The two are very different shapes of code. The embedded version is one controller class with two methods, reading and writing local objects in the same JVM as the rest of your app. The hosted version is a distributed integration with a third-party API sitting in the middle of every read and every write — even though the data originates in your database and ends right back in your database.
If the spreadsheet itself is the primary workspace — for example, budgeting, reporting, collaboration, or sharing information with external users — hosted services are often the simpler and more practical option.
Google Sheets and Excel for the web are mature collaboration platforms with broad feature sets. Real-time collaboration, sharing, comments, version history, mobile access, and ecosystem integrations are available as part of the platform. Most users are already familiar with these tools, and organizations can often adopt them quickly without building or maintaining spreadsheet infrastructure themselves.
For many general productivity and collaboration scenarios, that convenience is a major advantage.

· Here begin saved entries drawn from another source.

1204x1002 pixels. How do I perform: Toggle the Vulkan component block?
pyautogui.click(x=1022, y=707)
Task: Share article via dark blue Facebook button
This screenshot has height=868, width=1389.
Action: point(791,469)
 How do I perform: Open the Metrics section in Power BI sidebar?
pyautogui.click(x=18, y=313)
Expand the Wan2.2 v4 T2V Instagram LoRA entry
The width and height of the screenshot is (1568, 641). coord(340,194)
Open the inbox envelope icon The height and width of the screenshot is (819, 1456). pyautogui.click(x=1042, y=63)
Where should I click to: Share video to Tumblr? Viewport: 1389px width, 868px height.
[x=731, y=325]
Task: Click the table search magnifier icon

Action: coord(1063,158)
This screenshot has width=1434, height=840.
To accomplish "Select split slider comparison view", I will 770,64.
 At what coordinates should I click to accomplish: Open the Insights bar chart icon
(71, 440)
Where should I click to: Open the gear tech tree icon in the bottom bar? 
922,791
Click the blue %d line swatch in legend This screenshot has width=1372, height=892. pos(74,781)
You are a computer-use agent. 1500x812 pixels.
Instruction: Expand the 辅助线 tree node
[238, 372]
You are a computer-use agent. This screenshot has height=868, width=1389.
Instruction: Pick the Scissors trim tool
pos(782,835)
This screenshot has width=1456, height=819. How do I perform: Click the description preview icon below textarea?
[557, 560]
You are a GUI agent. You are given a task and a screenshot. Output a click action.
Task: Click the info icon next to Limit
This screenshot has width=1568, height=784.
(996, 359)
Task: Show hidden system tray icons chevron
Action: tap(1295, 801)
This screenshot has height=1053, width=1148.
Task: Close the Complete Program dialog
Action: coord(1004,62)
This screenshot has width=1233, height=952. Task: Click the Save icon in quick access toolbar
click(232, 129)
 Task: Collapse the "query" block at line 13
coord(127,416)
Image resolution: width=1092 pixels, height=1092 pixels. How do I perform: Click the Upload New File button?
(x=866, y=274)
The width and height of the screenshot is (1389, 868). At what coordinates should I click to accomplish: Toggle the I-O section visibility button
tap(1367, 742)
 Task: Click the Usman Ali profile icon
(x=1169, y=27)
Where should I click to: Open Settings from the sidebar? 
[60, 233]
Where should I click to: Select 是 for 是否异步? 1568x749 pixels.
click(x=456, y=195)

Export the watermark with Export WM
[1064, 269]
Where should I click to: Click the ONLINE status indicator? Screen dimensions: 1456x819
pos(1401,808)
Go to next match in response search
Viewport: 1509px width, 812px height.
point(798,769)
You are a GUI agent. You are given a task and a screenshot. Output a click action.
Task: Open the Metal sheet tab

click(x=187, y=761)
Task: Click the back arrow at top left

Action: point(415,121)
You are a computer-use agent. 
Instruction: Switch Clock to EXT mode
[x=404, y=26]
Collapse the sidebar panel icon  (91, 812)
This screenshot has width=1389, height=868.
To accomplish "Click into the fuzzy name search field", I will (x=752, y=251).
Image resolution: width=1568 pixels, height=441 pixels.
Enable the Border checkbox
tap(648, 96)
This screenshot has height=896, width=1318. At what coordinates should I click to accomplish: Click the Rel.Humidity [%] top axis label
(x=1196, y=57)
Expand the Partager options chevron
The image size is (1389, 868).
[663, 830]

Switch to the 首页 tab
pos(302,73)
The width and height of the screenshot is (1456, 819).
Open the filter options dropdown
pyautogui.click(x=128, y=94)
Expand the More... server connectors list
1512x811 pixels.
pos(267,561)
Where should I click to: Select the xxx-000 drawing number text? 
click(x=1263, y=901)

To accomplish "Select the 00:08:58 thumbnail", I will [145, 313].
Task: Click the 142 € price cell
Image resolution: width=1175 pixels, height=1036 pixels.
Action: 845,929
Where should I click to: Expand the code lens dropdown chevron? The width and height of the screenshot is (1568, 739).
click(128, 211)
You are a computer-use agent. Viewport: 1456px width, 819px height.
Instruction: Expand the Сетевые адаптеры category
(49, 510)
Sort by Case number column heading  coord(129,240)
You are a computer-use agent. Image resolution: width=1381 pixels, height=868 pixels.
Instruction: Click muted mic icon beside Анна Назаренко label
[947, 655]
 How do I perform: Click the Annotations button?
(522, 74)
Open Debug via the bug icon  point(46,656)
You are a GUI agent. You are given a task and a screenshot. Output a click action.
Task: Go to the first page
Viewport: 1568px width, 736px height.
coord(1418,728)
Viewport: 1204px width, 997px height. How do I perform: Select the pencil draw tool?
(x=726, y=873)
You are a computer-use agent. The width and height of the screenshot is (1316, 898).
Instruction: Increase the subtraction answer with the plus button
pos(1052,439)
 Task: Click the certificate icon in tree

One limitation shared by Google Sheets, Microsoft 365, and embedded browser-based spreadsheet components like Keikai is that VBA macros do not run in the browser.
Microsoft 365 preserves VBA macros in uploaded workbooks but does not execute them in Excel for the web. Google Sheets uses Apps Script instead of VBA. Embedded components like Keikai typically replace VBA with server-side application logic and custom functions written in the host language.
For teams migrating from desktop Excel, macro-heavy workbooks usually require some rewrite effort regardless of platform. Other desktop-specific technologies, such as ActiveX controls, COM add-ins, and OLE automation, should also be reviewed during migration planning.
Walk through these questions in order. The first "yes" is often the clearest direction.
If the spreadsheet is part of an application you're building, an embedded component is often the better fit. If the spreadsheet itself is the destination — collaboration, sharing, and general productivity work — hosted services usually provide a faster path with less infrastructure to manage.
Compliance requirements, infrastructure control, integration depth, and deployment flexibility tend to favor the embedded model. Collaboration tooling, rapid adoption, and external sharing tend to favor hosted services.
Most feature-level comparisons matter less than choosing the model that matches the role the spreadsheet plays in the overall system.